Sorry chaps, I should have posted the pattern, which I bought - otherwise I wouldn't have been able to place the colours. The pattern is worth every penny, and I'm sure I'll be doing lots of colourways.

I used Deramores acrylic DK ( not the baby version) which comes in lots of colours. Got it on offer. It washes and tumbles well (very necessary after being clenched in my teeth). Although Deramore's calls the yarn DK, it's actually a little thicker. I used 4mm needles to get a good "squish"
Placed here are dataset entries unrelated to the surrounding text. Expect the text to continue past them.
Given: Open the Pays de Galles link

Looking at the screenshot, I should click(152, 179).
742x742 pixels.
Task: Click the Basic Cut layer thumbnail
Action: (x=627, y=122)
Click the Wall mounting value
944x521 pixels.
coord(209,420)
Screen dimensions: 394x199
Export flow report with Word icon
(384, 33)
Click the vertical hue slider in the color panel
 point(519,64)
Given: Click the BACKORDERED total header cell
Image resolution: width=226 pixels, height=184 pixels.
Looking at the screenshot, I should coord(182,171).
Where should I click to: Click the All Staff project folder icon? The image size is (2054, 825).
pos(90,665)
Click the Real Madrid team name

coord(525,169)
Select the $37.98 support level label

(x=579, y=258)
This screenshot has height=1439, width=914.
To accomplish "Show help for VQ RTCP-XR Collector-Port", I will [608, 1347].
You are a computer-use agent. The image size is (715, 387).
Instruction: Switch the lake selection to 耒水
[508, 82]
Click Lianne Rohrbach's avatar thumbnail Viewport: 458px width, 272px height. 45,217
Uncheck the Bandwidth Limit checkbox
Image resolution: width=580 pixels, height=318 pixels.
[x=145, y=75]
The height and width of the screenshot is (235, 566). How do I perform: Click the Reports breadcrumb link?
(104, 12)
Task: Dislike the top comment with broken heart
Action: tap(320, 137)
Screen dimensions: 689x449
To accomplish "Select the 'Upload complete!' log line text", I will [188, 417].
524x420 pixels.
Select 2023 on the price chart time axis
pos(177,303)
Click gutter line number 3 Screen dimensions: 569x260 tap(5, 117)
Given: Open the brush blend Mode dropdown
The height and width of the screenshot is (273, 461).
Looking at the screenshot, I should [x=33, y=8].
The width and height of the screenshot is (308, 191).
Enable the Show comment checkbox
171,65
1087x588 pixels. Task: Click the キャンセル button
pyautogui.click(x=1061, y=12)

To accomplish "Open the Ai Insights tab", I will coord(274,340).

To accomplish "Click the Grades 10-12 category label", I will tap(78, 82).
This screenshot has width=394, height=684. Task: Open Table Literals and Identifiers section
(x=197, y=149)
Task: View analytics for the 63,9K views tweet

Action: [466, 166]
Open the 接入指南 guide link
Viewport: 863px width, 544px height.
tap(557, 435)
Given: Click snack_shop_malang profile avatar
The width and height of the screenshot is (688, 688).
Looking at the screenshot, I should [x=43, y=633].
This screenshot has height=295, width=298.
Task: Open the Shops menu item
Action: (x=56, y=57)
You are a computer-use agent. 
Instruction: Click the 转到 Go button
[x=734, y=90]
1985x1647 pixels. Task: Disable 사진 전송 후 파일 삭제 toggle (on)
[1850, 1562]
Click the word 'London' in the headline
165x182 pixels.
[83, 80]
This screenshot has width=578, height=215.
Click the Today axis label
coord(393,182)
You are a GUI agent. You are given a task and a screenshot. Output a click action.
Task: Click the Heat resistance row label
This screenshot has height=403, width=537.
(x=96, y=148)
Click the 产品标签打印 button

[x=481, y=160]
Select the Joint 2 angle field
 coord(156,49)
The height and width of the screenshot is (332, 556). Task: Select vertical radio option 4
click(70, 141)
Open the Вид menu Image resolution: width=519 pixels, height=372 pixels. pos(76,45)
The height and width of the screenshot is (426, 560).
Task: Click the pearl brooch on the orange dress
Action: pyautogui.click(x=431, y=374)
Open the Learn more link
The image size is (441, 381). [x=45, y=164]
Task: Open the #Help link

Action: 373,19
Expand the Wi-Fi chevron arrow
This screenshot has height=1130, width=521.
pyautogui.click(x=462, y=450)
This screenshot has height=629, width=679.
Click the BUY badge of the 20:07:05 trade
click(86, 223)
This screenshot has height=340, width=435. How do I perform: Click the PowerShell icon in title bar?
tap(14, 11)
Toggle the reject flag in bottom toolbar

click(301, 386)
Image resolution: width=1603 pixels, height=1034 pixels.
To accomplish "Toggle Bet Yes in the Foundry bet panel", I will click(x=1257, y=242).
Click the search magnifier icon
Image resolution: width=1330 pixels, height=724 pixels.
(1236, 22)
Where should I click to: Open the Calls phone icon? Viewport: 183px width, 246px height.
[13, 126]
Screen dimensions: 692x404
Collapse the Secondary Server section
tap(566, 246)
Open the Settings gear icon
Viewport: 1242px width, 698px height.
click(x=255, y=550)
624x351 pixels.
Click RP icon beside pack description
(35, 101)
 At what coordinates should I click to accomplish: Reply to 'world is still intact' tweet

Edited to take out link - it seems I may have shared the pattern I bought. Please pay for it if you like it. It's on ravelry and called "Borders Log Cabin Blanket"


----------



## yover8 (Oct 21, 2011)

Beautiful blanket! Such lovely stitching.
I'm glad you shared


----------



## maureenb (Apr 1, 2011)

well done!


----------



## ParkerEliz (Mar 21, 2011)

It looks great.


----------



## mamanacy (Dec 16, 2013)

I totally agree with all of the above-it is lovely.N


----------



## trish2222 (May 13, 2012)

At last!! I didn't 'force' you :lol: It was more gentle encouragement and I wasn't the only one. You're making me look like some sort of harridan.....oh, wait, if the shoe fits... :lol: Ok, I demanded again!!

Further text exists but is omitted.